Tylophoron galapagoense is currently known only from Galapagos, on five different islands, where all specimens have been found growing on rock below shaded overhangs or in crevices, from the coast through the dry lowland forests to the transition zone. Only in Santiago the species has also been found in the humid highlands, where it is known from hidden crevices of the dry, N- NE-exposed steep crater rim of Cerro Gavilan. On Volcán Darwin, where the type specimen was collected, the western slopes of the volcano lie within the rain-shadow of Fernandina. Here the vegetation is generally dry and the transition zone reaches unusually high altitudes. Where on the opposite sides of the island humid forests abound, the dry lava flows on the western slopes are characterized by low, transition zone shrubs. In contrast, the corticolous T. hibernicum, although occasionally found in the transition zone, appears more common in the humid forests of the Galapagos highlands.

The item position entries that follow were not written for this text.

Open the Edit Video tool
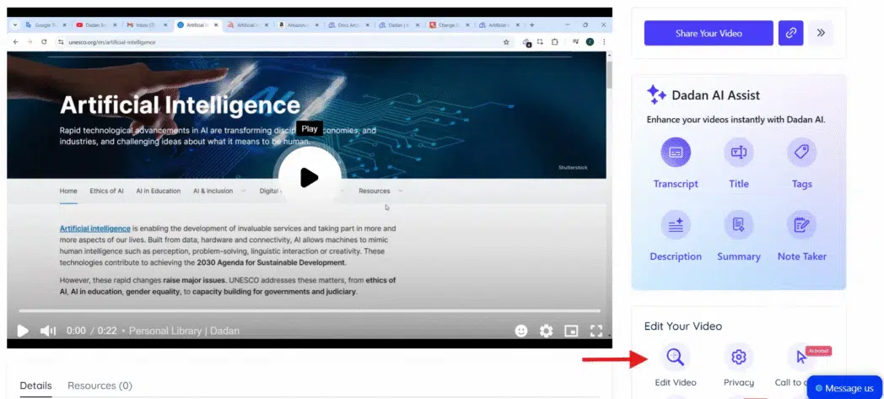The height and width of the screenshot is (399, 884). click(x=676, y=357)
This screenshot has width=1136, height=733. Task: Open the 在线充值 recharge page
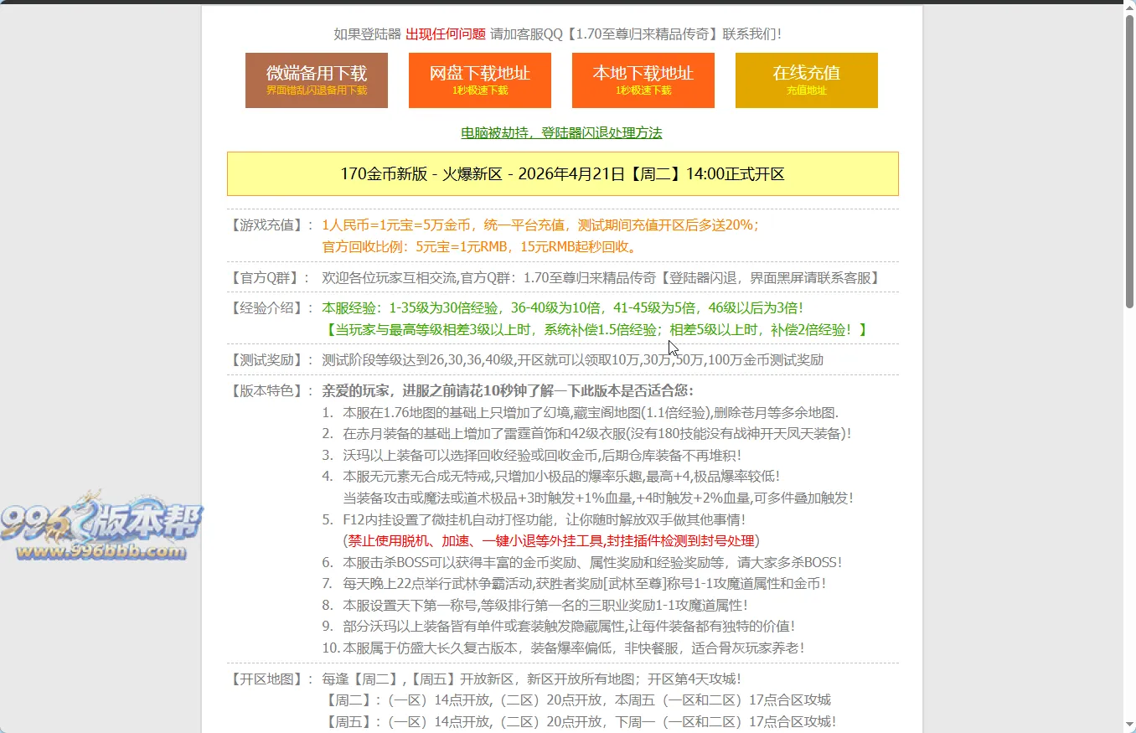pyautogui.click(x=805, y=80)
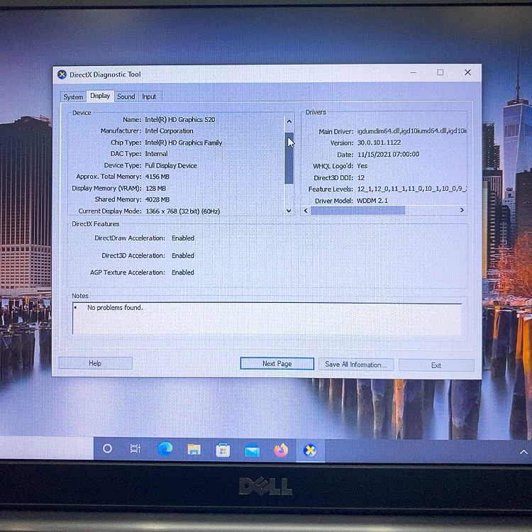The height and width of the screenshot is (532, 532).
Task: Open Microsoft Store from the taskbar
Action: [x=223, y=450]
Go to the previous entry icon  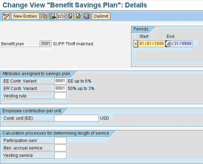(x=70, y=16)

Additional selected specimens examined: Ecuador, Galapagos Islands: Santa Cruz island: along dirt road to Mina Granillo Rojo, off the main road to the channel, 583 m, transition zone, dry deciduous forest with basalt outcrops in between on N-slope of island, on sheltered rock face, 2007, D. Ertz 11576 (BR); ibid., F. Bungartz 7113 (CDS 37598); Mina Granillo Rojo, on the N-side of the island, above the mine, 633 m, transition zone, lava outcrop in open forest, ENE-exposed overhang (70°–80°) of basalt boulder in rock outcrop, on volcanic rock, 2010, F. Bungartz 8749 (CDS 44629); ibid., F. Bungartz 8750 (CDS 44630). Isabela island: Volcán Alcedo, along the trail going up the E-slope, basalt rubble field to the SE-side of the trail and the barranco, 530 m, dry zone, basalt rubble field with scattered vegetation, 2006, A. Aptroot 64943 (CDS 31522); Volcán Sierra Negra, Cerro Orchilla, ca. 4 km W of Puerto Villamil, 56 m, dry zone, S exposed slope of hill, open Bursera graveolens forest, SE-exposed overhang of basalt outcrop, 2008, Bungartz 8449 (CDS 41095). Pinta island: SW-part of the island, along trail going up the SW slope to Las Pampas on the western saddle, 316 m, transition zone, open forest, top of basalt boulder, 2008, Nugra 564 (CDS 38942). Santiago island: summit of Cerro Gavilan, inner N- and NE-exposed crater rim, 840 m, humid zone N- and NE-exposed, steep basalt cliffs of crater rim with ferns growing in crevices, 2006, A. Aptroot 65760 (CDS 32352). Pinzón island: along the trail going up from Playa Escondida, N- to W-facing cliff above a crater, 318 m, dry transition zone with Cordia lutea, Croton scouleri, and at the bottom of the cliff also Scalesia baurii ssp. baurii, 2006, A. Aptroot 64030 (CDS 30591).
from: Ertz, D., Bungartz, F., Diederich, P. & Tibell, L. (2011) Molecular and morphological data place Blarneya in Tylophoron (Arthoniaceae). Lichenologist. 43(4): 1–12.